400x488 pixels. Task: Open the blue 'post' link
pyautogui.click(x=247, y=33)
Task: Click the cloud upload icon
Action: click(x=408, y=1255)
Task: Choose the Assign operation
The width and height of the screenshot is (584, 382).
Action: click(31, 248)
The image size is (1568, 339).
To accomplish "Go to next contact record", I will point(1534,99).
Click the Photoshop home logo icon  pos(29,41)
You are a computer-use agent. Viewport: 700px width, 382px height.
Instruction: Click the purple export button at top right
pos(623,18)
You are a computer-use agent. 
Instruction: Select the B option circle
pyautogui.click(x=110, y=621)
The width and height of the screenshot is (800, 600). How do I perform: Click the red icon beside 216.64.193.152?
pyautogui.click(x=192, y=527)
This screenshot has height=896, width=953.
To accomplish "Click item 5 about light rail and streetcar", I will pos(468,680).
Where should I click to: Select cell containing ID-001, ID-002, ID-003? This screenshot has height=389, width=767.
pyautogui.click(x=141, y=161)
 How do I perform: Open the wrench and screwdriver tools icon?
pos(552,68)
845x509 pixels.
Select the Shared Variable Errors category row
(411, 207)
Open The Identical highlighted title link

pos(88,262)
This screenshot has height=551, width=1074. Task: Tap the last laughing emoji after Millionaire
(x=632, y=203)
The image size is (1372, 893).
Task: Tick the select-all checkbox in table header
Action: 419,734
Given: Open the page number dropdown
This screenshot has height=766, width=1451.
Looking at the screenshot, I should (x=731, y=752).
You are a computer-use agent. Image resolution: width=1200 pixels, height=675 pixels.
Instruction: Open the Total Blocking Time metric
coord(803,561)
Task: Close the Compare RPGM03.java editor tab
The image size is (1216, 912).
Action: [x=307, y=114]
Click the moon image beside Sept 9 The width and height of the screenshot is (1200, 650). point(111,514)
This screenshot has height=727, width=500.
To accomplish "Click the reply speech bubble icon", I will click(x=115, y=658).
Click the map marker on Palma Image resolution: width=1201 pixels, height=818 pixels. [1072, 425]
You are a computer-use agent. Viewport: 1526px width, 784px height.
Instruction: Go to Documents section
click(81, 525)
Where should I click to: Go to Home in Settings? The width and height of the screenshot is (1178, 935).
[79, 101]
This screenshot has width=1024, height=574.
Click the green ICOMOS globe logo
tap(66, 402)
● ● ●
**TASK INSTRUCTIONS:** Check every line above for the string "will", and copy the ones that have it.

**EXERCISE ANSWER:**
To accomplish "Go to next contact record", I will point(1534,99).
To accomplish "Click item 5 about light rail and streetcar", I will pos(468,680).
To accomplish "Click the reply speech bubble icon", I will click(x=115, y=658).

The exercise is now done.